In the above backdrop, the Bench was of the view that even assuming that some of the employees may be doing the work of pumping of water, that was not sufficient to hold that Irrigation Department of the first appellant was carrying on manufacturing process. The Bench emphasised,
“Overall activities and functions of the Irrigation Department would have to be considered while deciding the question whether it is carrying on manufacturing activities.”
The Bench added,
“Few employees of the Irrigation Department out of several may be incidentally operating pumps. But the test is what are the predominant functions and activities of the said Department.”

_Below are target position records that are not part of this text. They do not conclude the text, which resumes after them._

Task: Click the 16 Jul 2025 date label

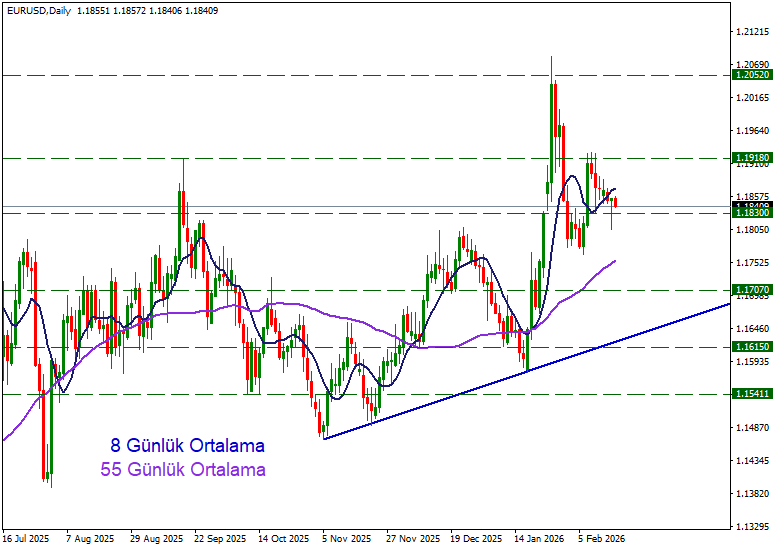Action: pos(26,538)
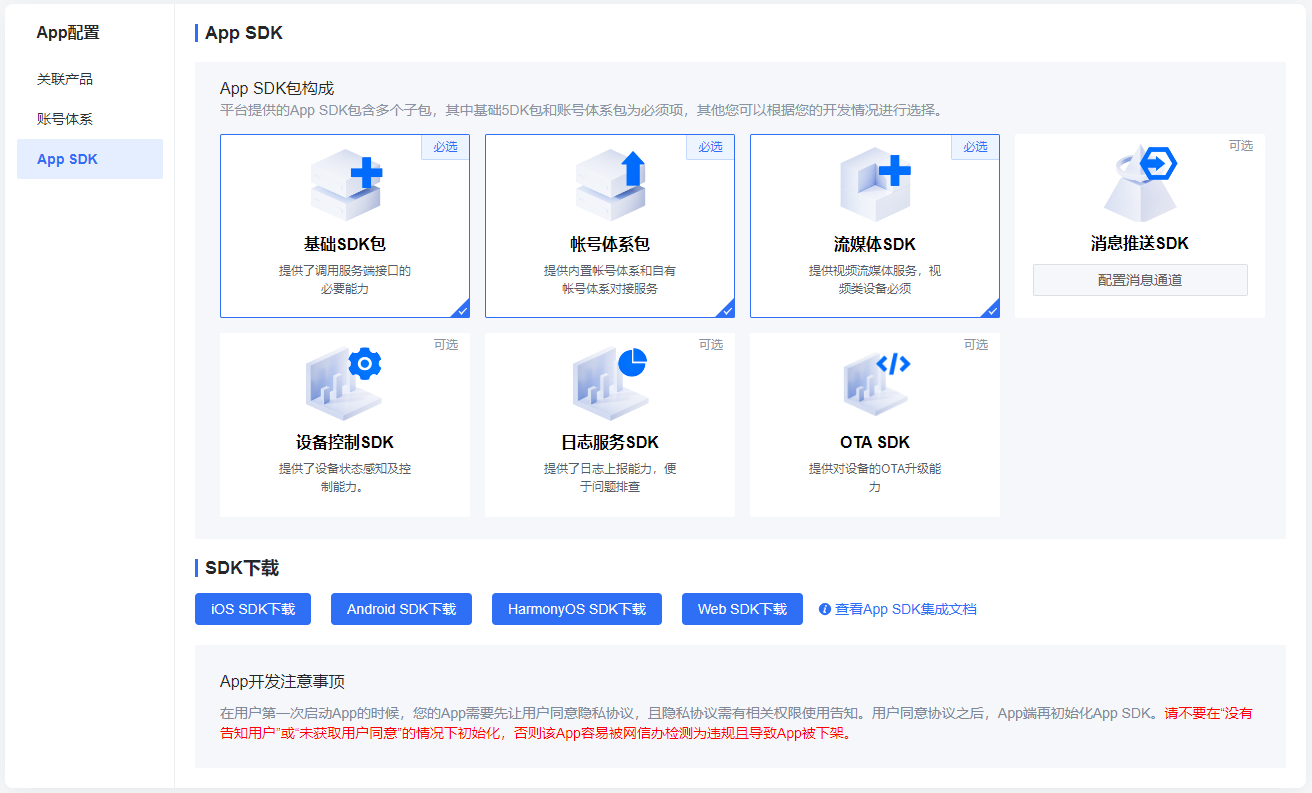
Task: Click the 帐号体系包 upload-cube icon
Action: click(609, 185)
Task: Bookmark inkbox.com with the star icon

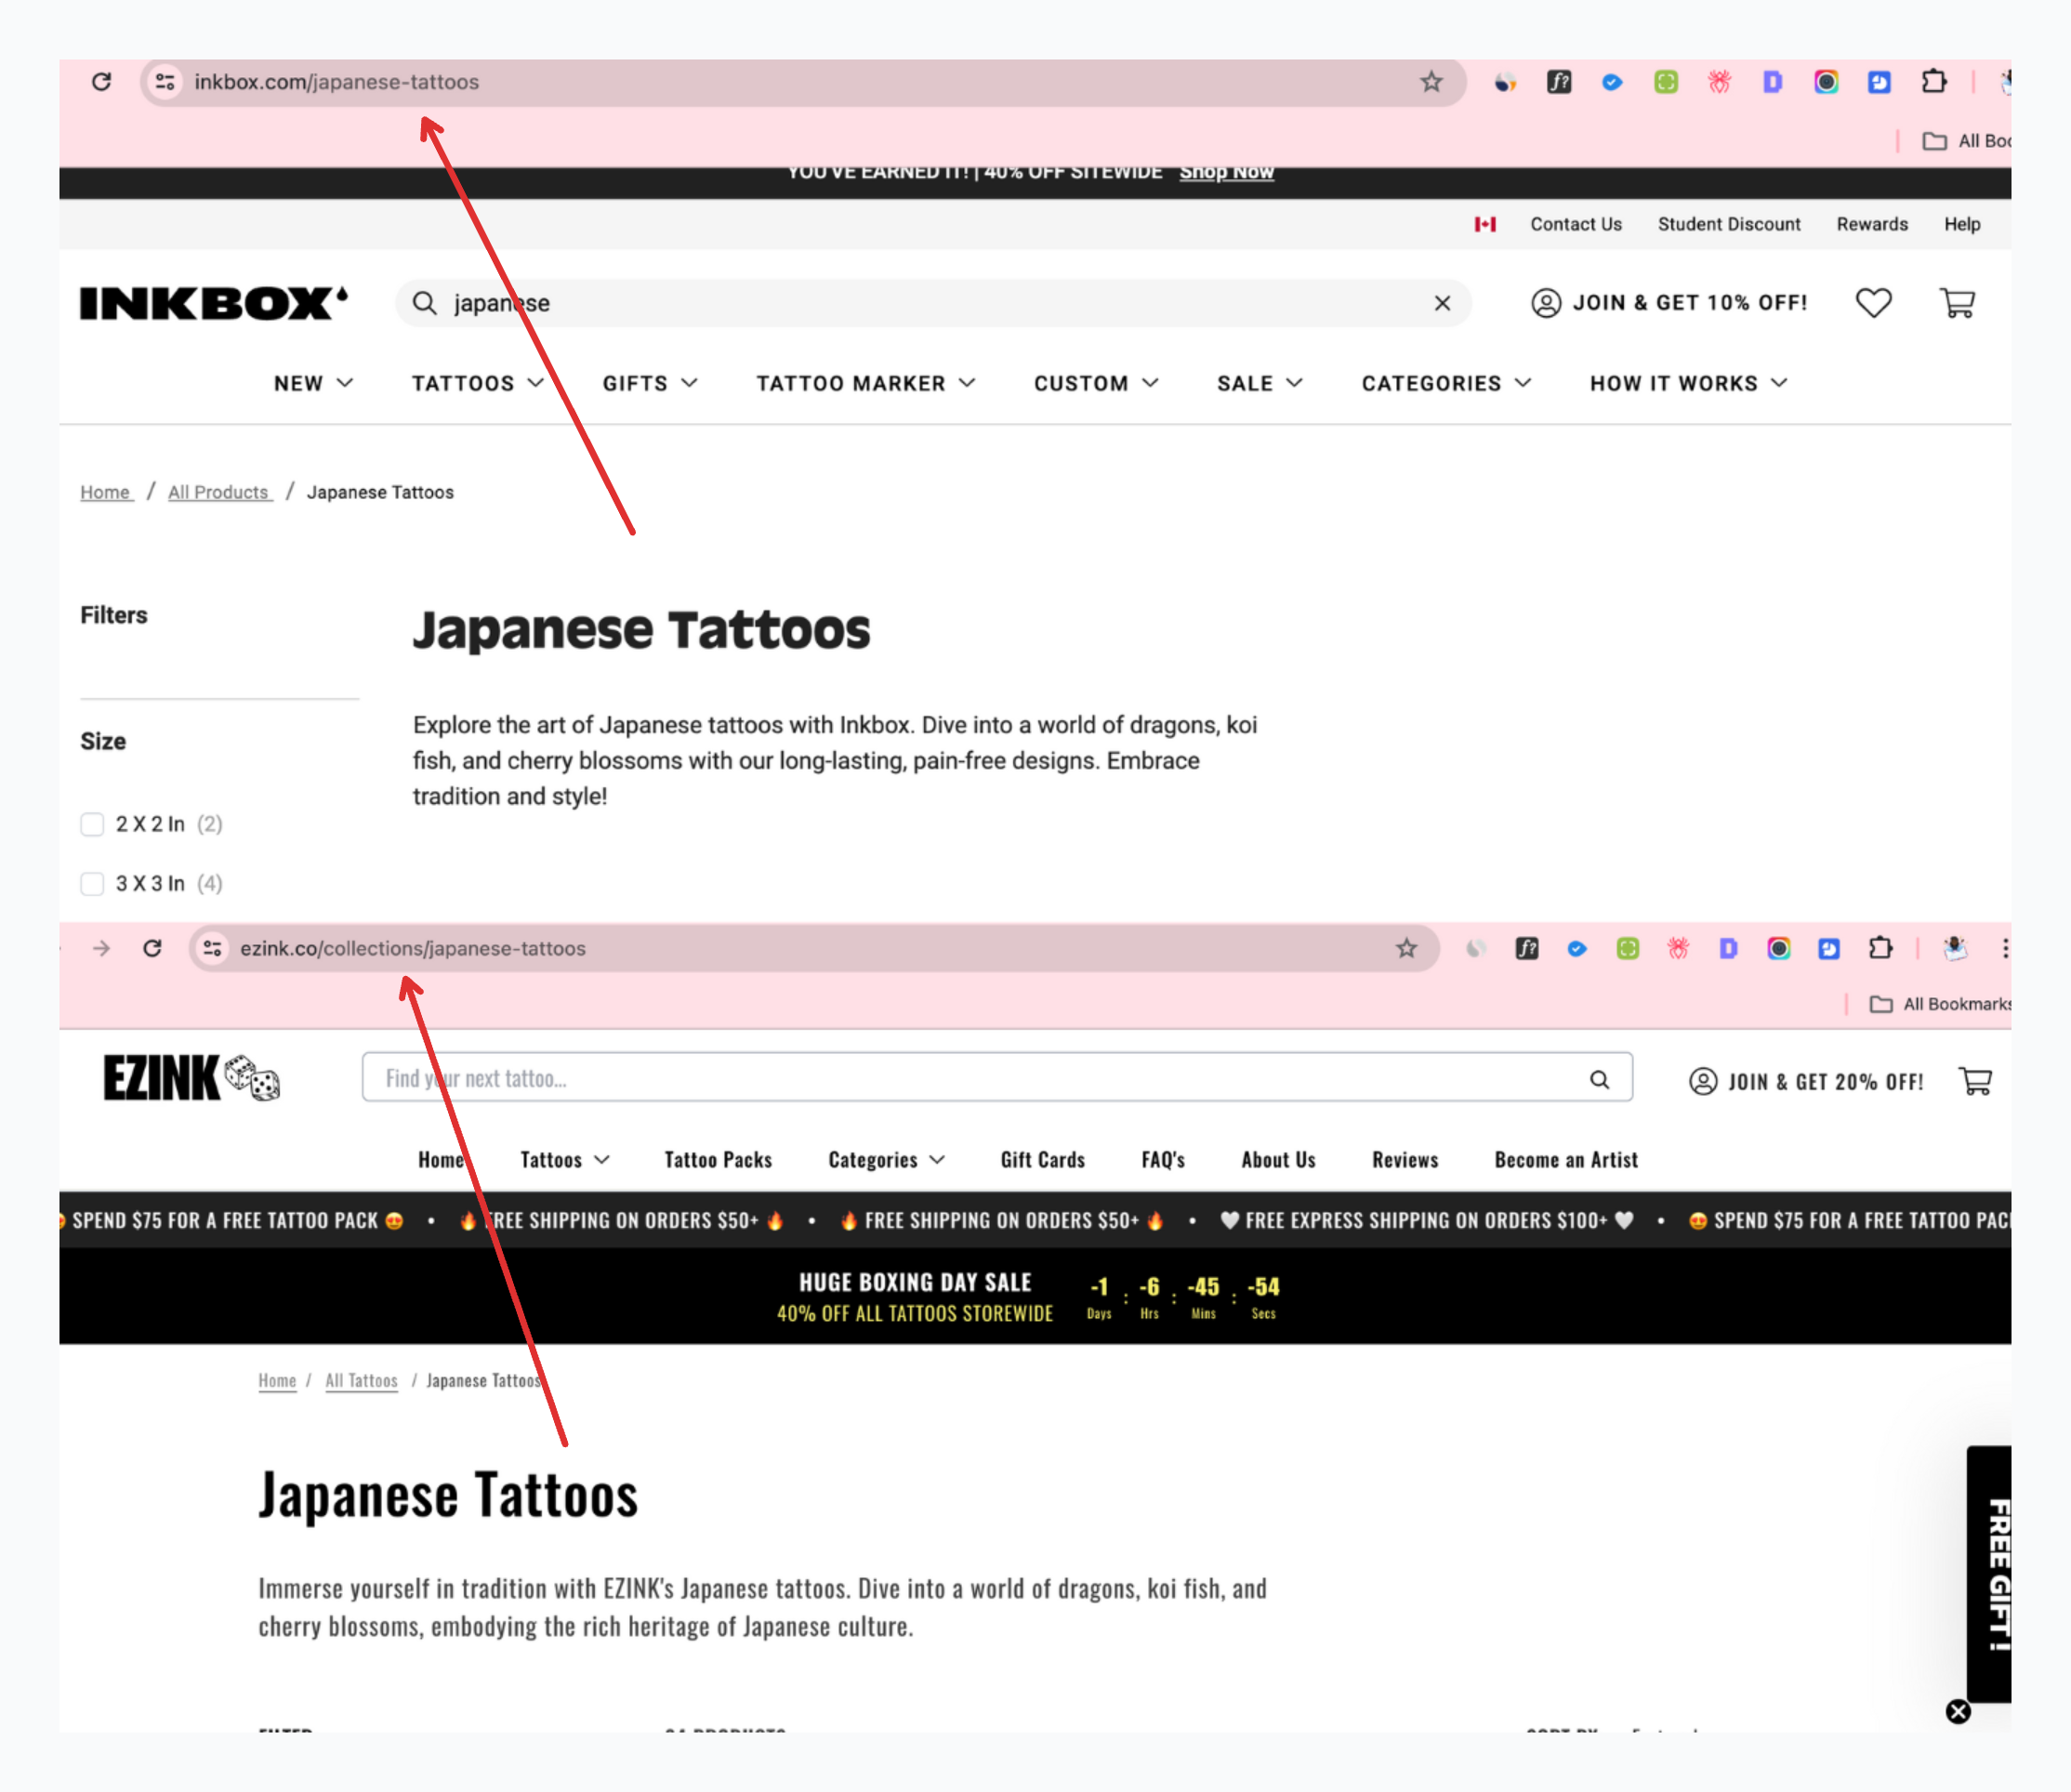Action: 1431,82
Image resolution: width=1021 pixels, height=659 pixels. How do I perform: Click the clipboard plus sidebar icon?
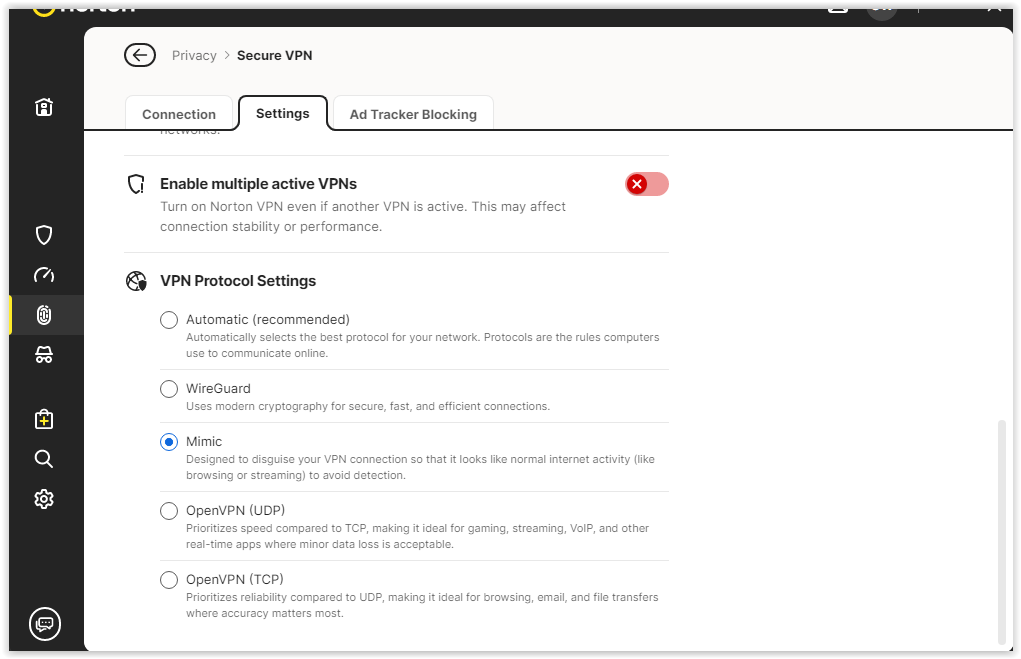point(44,419)
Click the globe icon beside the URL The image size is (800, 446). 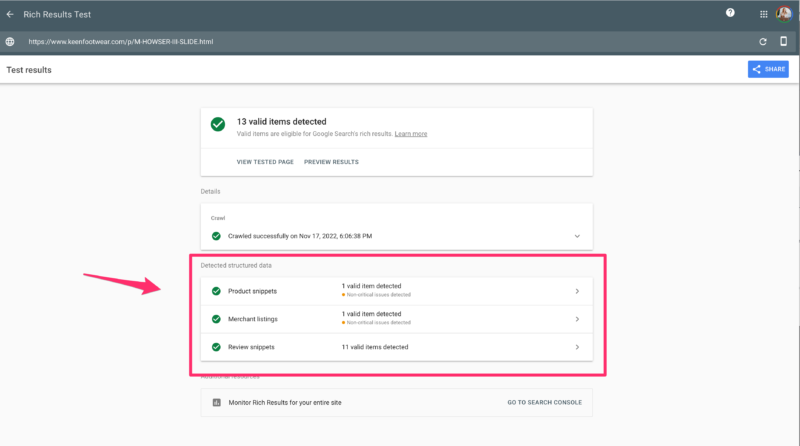point(10,42)
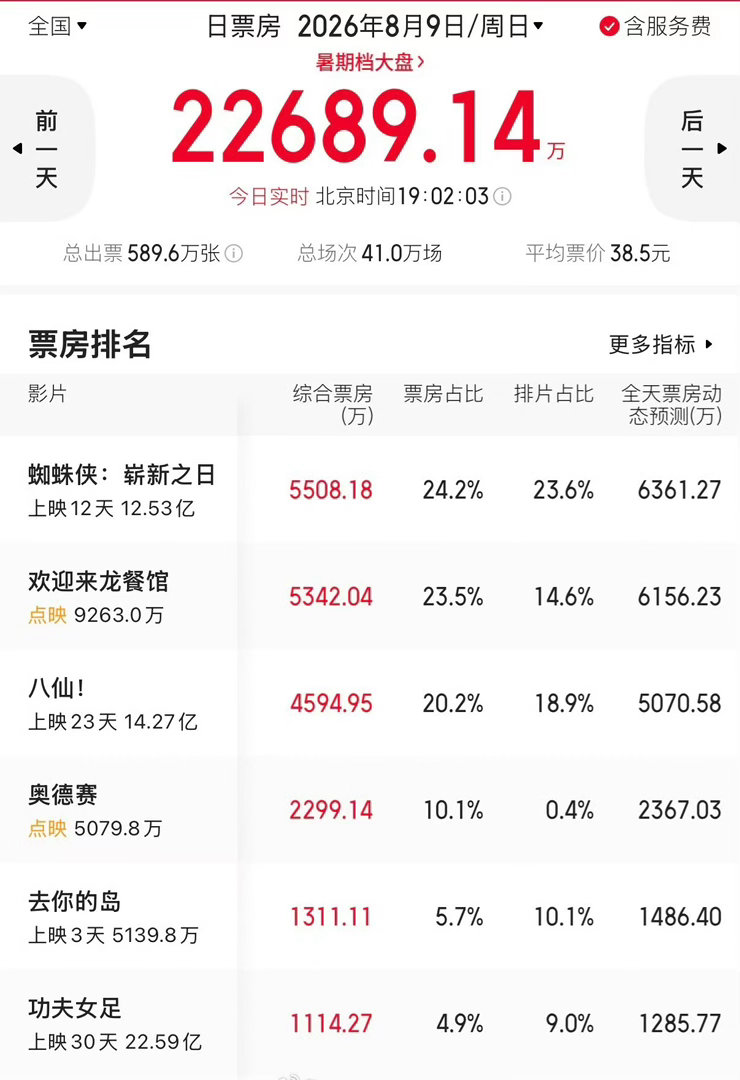Click info icon next to 总出票

(x=234, y=253)
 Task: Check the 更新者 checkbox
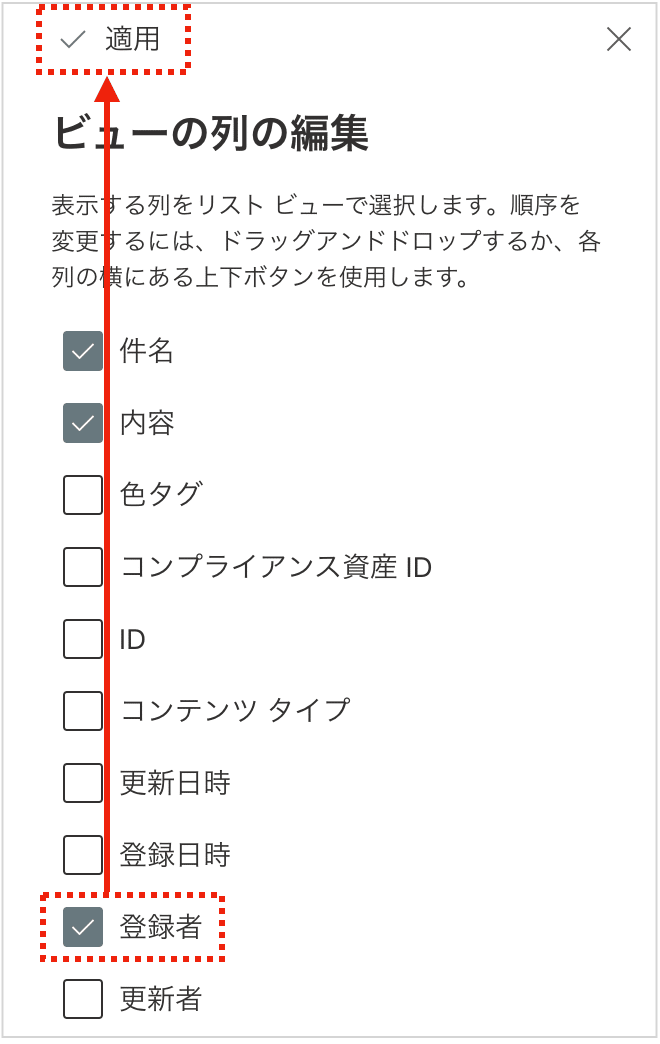[x=83, y=999]
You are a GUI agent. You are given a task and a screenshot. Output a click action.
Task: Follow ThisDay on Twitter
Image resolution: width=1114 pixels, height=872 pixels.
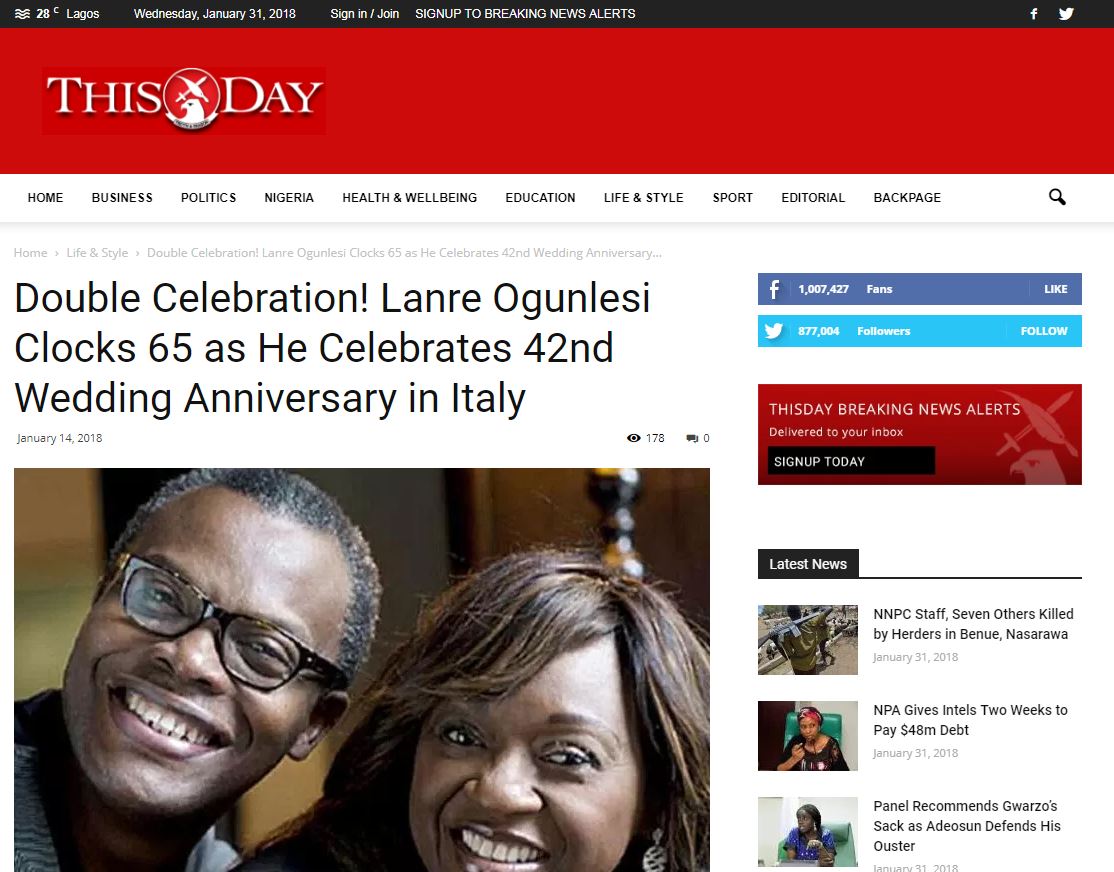click(1044, 331)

The Bench held that even if the activity of operation of pumps was carried on by few employees, the Irrigation department did not carry on manufacturing process, hence, it was not a factory within the meaning of clause (m) of section 2 of the Factories Act. Accordingly, the Bench rejected the reasoning of the High Court that the Irrigation Department was an Industrial Establishment within the meaning of Section 25L and Chapter VB would have application in the case.
Hence, the appeal was allowed. The impugned judgments and orders were set aside and the termination of employment of the respondent was held to be legal and valid.
[State of M.P. v. Somdutt Sharma, 2021 SCC OnLine SC 829, decided on 29-09-2021]
Report by: Kamini Sharma, Editorial Assistant, EBC Publishing Pvt. Ltd.